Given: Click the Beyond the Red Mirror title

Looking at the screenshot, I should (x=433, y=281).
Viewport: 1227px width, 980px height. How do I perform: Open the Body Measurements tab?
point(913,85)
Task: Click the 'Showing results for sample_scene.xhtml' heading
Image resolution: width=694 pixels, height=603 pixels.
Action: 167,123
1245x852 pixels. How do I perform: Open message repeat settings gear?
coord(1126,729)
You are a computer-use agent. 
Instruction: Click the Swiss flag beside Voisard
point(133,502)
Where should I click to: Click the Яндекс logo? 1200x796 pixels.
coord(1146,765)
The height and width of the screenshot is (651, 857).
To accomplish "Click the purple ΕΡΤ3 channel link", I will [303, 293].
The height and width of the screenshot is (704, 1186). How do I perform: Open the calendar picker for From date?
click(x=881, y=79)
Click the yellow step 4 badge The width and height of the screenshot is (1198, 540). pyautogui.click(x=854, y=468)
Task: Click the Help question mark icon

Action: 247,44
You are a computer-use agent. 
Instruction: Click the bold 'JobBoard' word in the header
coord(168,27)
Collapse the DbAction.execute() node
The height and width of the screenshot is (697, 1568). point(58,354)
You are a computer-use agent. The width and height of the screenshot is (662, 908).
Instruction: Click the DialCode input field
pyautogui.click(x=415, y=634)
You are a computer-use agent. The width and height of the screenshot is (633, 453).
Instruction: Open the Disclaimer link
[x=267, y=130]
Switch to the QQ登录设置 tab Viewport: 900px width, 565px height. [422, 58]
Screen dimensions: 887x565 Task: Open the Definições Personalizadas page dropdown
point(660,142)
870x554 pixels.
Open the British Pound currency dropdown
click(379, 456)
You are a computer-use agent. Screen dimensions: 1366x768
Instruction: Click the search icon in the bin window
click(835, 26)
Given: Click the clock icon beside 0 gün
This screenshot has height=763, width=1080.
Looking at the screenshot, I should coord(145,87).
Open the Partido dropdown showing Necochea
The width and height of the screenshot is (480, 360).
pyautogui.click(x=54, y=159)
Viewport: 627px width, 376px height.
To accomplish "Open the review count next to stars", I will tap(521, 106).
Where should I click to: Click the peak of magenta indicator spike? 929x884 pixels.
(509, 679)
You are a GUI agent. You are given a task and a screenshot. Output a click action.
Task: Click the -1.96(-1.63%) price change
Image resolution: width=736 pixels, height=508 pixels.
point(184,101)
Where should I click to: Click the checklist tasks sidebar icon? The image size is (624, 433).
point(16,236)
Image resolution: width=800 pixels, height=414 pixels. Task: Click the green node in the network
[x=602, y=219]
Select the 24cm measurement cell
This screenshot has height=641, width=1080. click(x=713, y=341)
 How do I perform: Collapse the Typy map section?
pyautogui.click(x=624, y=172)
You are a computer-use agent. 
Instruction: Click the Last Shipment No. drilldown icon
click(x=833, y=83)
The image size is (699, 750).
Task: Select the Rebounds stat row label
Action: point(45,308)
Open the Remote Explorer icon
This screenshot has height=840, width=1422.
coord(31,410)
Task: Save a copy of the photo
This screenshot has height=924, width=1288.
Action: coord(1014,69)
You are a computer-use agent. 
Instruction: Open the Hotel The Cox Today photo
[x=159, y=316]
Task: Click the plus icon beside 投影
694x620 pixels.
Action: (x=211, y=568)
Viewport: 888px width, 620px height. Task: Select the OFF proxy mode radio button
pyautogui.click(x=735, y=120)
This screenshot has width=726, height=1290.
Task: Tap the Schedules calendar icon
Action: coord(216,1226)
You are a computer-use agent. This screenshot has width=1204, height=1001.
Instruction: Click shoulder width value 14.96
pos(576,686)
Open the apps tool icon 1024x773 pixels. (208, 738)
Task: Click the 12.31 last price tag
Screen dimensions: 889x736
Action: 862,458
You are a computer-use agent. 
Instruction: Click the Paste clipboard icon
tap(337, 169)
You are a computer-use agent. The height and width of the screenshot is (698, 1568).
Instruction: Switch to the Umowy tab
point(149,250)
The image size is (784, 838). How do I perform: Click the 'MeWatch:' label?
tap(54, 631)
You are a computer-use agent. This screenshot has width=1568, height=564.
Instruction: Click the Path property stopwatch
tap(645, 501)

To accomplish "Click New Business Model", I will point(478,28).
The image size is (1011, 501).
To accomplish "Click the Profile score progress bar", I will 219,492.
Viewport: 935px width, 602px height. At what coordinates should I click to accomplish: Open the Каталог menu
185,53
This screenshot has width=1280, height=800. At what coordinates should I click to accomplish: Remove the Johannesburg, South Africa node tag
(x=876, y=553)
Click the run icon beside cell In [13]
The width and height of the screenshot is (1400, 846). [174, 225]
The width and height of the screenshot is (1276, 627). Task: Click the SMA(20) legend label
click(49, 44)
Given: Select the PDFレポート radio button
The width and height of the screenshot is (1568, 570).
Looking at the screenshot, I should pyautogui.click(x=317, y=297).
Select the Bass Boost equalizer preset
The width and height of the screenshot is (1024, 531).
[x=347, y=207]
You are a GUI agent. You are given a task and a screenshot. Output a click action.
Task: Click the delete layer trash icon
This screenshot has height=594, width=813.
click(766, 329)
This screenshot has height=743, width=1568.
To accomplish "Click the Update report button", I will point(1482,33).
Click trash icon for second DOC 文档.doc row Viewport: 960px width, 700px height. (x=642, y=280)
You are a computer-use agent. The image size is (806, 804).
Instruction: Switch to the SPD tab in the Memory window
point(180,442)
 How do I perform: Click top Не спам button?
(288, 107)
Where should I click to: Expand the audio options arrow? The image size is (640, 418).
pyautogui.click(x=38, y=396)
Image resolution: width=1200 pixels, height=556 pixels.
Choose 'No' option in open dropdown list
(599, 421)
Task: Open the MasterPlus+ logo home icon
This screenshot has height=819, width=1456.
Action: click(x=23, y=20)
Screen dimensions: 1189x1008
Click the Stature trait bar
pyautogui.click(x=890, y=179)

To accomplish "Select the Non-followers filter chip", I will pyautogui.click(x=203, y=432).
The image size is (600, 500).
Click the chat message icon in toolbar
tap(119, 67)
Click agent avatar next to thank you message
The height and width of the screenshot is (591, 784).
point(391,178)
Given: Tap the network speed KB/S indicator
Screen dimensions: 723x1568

------------------------------------------------

## BRIEF:
Only the number is wanted: how many lines of these entries contain the string "next"?

## TASK OUTPUT:
2